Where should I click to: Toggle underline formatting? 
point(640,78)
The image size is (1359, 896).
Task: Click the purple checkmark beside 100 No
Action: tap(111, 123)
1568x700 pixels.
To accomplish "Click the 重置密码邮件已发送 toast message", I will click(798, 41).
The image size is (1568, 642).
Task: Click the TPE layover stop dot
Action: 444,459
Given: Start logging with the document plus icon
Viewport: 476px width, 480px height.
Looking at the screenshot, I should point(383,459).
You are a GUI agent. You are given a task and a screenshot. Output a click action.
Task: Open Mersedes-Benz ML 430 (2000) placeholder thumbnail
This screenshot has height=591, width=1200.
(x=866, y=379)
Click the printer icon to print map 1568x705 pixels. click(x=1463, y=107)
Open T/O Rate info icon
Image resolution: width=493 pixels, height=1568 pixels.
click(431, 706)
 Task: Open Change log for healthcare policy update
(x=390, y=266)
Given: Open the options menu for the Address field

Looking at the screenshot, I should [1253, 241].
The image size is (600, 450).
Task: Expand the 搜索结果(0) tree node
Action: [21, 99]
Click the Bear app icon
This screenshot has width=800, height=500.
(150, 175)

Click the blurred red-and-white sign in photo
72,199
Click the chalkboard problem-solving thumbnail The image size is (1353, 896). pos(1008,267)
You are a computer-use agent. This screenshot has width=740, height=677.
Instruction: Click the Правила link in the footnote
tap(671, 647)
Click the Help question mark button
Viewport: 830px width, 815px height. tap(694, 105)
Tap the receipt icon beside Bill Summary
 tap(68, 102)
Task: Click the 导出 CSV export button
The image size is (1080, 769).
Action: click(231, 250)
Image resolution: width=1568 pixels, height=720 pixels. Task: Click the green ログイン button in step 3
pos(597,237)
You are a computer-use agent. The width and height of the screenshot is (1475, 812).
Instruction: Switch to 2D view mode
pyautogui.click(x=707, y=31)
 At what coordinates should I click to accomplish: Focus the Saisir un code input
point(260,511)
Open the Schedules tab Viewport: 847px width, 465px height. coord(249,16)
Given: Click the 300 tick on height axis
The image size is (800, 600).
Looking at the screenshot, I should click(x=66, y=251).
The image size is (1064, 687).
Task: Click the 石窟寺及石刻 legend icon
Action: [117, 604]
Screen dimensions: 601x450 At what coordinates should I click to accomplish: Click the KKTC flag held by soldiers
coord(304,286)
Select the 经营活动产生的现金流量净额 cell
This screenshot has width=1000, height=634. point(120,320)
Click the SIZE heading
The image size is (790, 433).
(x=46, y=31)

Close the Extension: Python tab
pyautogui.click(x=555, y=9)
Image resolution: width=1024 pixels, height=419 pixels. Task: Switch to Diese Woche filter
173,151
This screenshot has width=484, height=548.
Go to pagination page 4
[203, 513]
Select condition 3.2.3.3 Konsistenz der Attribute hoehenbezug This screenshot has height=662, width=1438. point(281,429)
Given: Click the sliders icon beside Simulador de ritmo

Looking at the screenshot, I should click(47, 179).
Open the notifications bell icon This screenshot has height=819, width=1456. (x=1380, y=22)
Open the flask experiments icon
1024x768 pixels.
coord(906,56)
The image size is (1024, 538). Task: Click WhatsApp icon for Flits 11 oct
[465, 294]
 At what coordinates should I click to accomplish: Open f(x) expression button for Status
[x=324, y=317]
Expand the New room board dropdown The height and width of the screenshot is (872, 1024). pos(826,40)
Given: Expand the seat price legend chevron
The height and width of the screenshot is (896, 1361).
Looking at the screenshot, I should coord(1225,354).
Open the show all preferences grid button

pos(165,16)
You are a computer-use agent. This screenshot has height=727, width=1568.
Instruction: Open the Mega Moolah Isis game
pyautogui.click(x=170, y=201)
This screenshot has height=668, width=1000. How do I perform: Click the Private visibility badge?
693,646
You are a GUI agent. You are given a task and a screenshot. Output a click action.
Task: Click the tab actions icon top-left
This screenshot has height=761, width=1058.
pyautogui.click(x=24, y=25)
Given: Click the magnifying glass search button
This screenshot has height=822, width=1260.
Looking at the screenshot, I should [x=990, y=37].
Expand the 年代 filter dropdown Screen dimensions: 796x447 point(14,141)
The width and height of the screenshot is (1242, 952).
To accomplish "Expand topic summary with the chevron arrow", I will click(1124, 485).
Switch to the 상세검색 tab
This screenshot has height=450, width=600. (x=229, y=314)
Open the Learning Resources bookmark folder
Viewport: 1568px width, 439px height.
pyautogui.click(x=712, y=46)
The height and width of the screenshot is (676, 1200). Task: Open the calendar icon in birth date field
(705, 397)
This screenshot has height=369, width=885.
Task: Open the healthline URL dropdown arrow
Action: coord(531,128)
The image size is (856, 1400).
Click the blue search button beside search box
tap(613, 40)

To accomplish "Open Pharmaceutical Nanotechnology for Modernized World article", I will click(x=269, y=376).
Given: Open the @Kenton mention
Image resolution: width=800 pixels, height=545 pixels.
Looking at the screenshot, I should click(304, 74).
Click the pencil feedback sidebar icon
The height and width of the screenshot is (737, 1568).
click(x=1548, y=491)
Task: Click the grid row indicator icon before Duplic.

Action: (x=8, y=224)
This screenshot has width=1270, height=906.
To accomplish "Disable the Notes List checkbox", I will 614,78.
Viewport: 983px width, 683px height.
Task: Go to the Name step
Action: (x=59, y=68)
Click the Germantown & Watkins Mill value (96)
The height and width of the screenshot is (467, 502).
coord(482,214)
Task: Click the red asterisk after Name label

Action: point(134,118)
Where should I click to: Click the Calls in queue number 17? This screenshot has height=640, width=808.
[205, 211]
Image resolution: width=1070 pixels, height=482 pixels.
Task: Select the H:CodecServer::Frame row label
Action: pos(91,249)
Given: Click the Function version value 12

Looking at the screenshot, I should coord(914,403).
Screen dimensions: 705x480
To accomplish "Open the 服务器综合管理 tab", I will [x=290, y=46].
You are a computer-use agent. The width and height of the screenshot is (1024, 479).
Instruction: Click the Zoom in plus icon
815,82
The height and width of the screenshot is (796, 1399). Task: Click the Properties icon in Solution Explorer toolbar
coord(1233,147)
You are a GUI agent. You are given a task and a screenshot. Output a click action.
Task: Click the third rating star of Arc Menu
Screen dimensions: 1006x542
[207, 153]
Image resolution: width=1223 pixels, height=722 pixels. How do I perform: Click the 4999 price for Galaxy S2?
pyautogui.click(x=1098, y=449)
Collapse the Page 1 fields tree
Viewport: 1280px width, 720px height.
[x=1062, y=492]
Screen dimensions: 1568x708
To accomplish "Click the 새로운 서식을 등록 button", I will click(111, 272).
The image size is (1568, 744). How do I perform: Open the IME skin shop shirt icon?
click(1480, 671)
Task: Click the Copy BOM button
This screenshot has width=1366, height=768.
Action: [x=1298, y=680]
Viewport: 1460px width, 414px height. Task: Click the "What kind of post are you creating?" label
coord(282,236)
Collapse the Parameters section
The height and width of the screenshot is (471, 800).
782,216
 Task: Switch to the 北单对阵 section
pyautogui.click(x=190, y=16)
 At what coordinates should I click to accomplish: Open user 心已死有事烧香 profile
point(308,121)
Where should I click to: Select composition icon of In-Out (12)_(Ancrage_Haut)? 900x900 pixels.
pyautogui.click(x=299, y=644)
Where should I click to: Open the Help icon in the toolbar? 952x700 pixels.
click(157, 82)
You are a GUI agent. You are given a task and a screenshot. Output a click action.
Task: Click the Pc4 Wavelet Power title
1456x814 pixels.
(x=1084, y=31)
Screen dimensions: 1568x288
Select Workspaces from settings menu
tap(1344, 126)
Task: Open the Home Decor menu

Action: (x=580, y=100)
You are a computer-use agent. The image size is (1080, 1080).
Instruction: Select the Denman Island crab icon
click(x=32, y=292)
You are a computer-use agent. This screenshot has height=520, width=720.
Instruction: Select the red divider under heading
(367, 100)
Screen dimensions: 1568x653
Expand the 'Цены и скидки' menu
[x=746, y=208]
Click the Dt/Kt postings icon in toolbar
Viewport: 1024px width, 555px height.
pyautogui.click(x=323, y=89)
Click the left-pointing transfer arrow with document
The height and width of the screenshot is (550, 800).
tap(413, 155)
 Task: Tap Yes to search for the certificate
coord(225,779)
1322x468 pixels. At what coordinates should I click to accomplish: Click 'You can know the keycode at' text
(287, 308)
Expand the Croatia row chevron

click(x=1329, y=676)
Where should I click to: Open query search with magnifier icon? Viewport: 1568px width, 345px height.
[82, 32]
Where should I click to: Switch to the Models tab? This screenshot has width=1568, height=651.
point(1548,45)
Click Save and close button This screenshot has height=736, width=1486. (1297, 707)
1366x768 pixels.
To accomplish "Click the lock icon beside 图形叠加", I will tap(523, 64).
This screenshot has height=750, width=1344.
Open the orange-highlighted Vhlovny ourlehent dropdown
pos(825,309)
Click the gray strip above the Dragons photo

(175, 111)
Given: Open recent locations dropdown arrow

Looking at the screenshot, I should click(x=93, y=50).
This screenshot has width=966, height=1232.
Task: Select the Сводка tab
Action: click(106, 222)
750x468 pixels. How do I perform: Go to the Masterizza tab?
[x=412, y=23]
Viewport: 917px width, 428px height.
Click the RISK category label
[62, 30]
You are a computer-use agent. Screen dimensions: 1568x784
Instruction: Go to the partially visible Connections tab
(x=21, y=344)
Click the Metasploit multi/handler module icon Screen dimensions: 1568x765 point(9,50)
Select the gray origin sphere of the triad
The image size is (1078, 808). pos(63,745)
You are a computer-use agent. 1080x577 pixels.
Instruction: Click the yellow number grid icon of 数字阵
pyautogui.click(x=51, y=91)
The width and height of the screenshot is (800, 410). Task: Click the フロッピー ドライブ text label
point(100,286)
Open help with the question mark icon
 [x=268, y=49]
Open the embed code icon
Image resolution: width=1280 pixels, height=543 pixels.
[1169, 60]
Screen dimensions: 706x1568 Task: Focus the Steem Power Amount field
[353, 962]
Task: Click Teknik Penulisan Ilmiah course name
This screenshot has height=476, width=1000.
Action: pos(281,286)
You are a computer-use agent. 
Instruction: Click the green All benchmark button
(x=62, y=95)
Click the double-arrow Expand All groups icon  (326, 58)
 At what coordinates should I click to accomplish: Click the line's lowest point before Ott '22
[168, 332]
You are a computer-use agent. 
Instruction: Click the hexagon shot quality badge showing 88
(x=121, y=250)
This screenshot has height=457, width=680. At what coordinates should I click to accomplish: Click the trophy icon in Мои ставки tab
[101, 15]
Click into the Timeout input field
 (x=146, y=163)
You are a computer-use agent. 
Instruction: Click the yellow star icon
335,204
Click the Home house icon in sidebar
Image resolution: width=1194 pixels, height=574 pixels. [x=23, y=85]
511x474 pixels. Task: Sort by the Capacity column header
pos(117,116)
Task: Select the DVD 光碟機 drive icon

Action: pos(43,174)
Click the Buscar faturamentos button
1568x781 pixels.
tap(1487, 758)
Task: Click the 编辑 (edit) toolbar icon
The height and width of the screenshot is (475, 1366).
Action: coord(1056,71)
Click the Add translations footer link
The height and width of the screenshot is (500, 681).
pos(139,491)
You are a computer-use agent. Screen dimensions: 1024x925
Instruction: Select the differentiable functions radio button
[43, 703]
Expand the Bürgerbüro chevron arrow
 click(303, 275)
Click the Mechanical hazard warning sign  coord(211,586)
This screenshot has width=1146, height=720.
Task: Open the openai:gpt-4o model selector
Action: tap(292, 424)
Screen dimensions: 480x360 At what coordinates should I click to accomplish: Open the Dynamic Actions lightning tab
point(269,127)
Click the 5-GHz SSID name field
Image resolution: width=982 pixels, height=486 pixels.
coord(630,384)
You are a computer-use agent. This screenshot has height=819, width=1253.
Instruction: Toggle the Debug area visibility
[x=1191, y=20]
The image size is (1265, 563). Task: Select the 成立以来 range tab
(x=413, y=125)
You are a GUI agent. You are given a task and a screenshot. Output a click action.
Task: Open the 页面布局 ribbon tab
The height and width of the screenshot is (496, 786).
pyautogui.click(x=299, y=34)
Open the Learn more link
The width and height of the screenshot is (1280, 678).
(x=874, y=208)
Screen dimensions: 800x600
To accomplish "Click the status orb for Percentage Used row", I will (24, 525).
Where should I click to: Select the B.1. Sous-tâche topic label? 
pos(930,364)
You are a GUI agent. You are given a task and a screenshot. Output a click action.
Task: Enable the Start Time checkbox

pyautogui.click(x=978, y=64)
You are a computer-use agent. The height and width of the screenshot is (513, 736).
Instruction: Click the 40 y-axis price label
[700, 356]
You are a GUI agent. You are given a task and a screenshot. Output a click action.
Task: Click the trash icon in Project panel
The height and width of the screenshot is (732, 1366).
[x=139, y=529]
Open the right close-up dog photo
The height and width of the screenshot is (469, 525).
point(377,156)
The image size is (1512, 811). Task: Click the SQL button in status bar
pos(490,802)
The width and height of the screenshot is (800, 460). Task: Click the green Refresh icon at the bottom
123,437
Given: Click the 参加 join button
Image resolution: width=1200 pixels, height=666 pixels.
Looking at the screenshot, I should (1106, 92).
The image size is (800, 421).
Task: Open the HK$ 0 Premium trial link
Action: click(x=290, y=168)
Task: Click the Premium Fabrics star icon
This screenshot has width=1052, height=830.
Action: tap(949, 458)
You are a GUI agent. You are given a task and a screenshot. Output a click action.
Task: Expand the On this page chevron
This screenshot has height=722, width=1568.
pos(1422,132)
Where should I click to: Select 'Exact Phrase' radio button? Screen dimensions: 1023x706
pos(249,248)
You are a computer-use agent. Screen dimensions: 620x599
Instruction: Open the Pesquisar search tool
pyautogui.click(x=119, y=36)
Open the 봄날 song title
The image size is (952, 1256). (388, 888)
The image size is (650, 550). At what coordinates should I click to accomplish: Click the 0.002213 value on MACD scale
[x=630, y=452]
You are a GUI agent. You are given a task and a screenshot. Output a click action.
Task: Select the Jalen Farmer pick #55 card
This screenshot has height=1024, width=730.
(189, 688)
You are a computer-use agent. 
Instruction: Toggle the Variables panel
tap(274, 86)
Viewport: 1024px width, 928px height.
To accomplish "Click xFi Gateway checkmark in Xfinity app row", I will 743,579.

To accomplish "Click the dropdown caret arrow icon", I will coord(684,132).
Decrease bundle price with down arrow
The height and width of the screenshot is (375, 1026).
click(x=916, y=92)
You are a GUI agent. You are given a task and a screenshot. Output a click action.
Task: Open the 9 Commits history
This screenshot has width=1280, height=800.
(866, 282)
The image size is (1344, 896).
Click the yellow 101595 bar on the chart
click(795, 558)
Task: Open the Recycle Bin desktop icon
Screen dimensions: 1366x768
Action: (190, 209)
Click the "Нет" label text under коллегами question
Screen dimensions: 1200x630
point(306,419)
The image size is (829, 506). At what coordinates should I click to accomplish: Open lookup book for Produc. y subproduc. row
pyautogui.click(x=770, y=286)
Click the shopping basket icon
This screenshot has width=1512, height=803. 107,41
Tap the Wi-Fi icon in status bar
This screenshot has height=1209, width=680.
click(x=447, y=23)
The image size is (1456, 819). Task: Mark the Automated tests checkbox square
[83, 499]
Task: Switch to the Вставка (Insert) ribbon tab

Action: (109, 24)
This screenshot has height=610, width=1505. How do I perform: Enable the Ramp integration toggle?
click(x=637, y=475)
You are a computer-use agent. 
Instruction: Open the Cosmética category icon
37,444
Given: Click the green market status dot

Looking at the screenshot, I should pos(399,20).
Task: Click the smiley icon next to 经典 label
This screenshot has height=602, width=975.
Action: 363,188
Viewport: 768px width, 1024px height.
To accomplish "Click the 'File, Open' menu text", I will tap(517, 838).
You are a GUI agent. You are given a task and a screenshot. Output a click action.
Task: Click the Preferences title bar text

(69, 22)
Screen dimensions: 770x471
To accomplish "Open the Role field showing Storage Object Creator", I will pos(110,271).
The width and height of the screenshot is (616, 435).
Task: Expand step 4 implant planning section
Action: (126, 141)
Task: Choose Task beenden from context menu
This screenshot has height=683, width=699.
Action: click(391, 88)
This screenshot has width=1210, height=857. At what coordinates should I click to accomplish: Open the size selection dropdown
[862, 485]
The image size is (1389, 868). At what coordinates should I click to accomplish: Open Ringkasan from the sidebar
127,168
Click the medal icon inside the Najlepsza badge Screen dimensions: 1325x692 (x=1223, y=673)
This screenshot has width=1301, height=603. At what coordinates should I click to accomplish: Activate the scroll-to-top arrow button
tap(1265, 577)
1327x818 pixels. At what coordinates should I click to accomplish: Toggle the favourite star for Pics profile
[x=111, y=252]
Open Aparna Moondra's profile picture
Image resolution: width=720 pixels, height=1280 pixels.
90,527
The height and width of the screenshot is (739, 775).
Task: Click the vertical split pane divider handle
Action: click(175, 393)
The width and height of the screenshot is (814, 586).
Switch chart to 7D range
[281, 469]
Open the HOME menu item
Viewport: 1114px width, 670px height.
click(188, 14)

Work order: Reproduce exactly, and only, the part of the listing above that begins at the line with "Expand the Bürgerbüro chevron arrow" and goes on through the line with "has height=819, width=1253.".

Answer space:
Expand the Bürgerbüro chevron arrow
 click(303, 275)
Click the Mechanical hazard warning sign  coord(211,586)
This screenshot has width=1146, height=720.
Task: Open the openai:gpt-4o model selector
Action: tap(292, 424)
Screen dimensions: 480x360 At what coordinates should I click to accomplish: Open the Dynamic Actions lightning tab
point(269,127)
Click the 5-GHz SSID name field
Image resolution: width=982 pixels, height=486 pixels.
coord(630,384)
You are a computer-use agent. This screenshot has height=819, width=1253.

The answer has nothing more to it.